Pixel coordinate grounding data
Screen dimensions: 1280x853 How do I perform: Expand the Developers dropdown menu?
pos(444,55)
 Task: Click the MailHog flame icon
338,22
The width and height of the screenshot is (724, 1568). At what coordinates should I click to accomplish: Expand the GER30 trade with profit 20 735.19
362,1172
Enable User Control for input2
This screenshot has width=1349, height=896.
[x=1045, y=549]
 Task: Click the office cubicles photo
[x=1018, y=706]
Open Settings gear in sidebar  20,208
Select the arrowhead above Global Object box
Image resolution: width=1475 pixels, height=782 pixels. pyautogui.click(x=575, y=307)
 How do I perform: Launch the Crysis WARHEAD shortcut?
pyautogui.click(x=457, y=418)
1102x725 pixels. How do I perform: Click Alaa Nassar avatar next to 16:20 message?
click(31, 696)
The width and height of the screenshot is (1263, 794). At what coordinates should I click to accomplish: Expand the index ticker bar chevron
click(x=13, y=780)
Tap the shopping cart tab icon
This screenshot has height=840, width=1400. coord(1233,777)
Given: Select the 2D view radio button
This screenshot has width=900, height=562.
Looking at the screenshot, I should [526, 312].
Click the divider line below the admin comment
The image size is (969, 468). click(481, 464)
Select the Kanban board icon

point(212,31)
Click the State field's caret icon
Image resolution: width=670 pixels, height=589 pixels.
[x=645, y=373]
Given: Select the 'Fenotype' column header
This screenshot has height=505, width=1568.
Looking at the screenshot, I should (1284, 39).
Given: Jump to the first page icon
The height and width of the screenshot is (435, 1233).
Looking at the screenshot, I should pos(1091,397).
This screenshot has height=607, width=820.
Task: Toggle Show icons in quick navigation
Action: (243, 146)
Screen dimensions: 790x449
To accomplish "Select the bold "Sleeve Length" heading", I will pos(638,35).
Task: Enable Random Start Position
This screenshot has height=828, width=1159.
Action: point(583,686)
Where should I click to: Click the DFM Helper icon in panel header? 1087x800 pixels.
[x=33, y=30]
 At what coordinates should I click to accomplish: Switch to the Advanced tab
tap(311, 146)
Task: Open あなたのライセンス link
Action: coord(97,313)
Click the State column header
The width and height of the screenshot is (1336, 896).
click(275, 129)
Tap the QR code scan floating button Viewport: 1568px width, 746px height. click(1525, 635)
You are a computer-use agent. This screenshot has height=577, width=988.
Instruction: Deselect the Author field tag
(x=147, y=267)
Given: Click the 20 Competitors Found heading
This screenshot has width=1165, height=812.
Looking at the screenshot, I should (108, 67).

◆ What is required ◆
The answer must be a single number: the count of lines in the data that contain the word "heading".

◆ The answer ◆
2